Poor, poor, poor, Gaston – redundant and now out-egged, he could only see two ways ahead. He soon dismissed the one which involved his immersing himself in egg wash, rolling in millet, and then lying down in front of his chickens – his worthless pecked and devoured body would most likely spoil the otherwise pristine colour of their yolks. He had only one option left… Revenge.

To prepare to face his nemesis for a second, winner takes all bout, Gaston booked himself a 6 months retreat at the Guantanamo Bay Holiday Village, and read the whole of the Hong Kong Book of Kung Fu. His toughness was tested to the limit when a water boarding experience turned out to be not simply a reviled torture technique, but an altogether more distressing week’s windsurfing holiday in Devon.  His mind was now as impenetrable as algebra is to a 12-year old grammar school boy, so he booked another stay at the Travel Inn. He didn’t sleep a moment that night, testing the armour of his mind by watching repeat after repeat of Come Dine With Me on the hotel TV while chanting “I shall ova-come.” By morning, he was at such a peak of cranial power he felt he could survive any egg dish thrown at him and take penalties for France versus England with his head.

Breakfast time came, and he queued to face a return bout with Erasmus. This time he could take it. To disguise himself, he shaved off his petite handlebar moustache, pushed a pair of dark sunglasses up the length of his aquiline nose, and wrapped his cravat around his head, bandanna style. With a concentration greater than that of sugar in a glass of Ribena, he calmly awaited his turn.

Erasmus, having correctly called the perfect egg dish for all breakfasters for nearly a year now, raised his eyebrows and scratched his chin at the sight of what looked like a feeble attempt at a Bono impersonator standing before him. He cast the miasma of his eggy thought waves across the space between them, and up into the elegant nostrils of this man, whose dress-sense was, at best, as rank as fish eggs lying in the sun. But Erasmus’ thought-tentacles struck a hard shield, which yielded nothing. Beads of sweat started to condense on the soothsayer’s forehead, but Gaston did not notice – every ounce of his being was focussed into keeping his egg-desires hidden from Erasmus’ probing.

The battle of minds became intense, and the two men grappled, quite mentally. Phil nervously awaited his instruction, his spatula twitching in his hand, fag ash hissing as it dropped into the un-egged hot plate in front of him.

Those in the queue behind, hungry and in need of a hearty egg-based breakfast started to get agitated, but their harrumphs and watch-tapping had little effect on the battle in front of them. They watched the two men as keenly contested as two chavs fighting over a tattooist.

The battle of wills became so locked that empty plates start to rattle in their piles and the plum tomatoes wobbled in their dish. After a few more seconds of competitive single-mindedness, the walls of the dining room started to shake and as the combatants stood, staring into each other’s souls, diners, queuers and waiting staff ran for safety, as eggs started to burst in their boxes and the ceiling started to drip with their yolks.

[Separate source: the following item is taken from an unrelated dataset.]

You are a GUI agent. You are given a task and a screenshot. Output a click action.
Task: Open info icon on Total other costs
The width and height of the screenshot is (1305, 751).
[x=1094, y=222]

“That’s enough!” shouted Trevor, worried about the structural integrity of his hotel.

“No, c’est un ouef!” corrected Gaston, who found himself quite unable to resist a second use of this pun. It was a fatal error. His eggy quip was appalling enough to create the tiniest of cracks in his inner shell, allowing Erasmus’ insistent inquests to burst through, and for him to yell his final instruction: “TWO SAUSAGE, BACON, NO EGG,” before either his or the brain-poached Gaston’s bodies collapsed to the ground.


These days, if you find yourself in Newbury and in need of a good breakfast, take my advice and choose either the Wetherfork or Toebay Carbery. But don’t ask for eggs – you never know what it could lead to, or who might be manning the hotplate.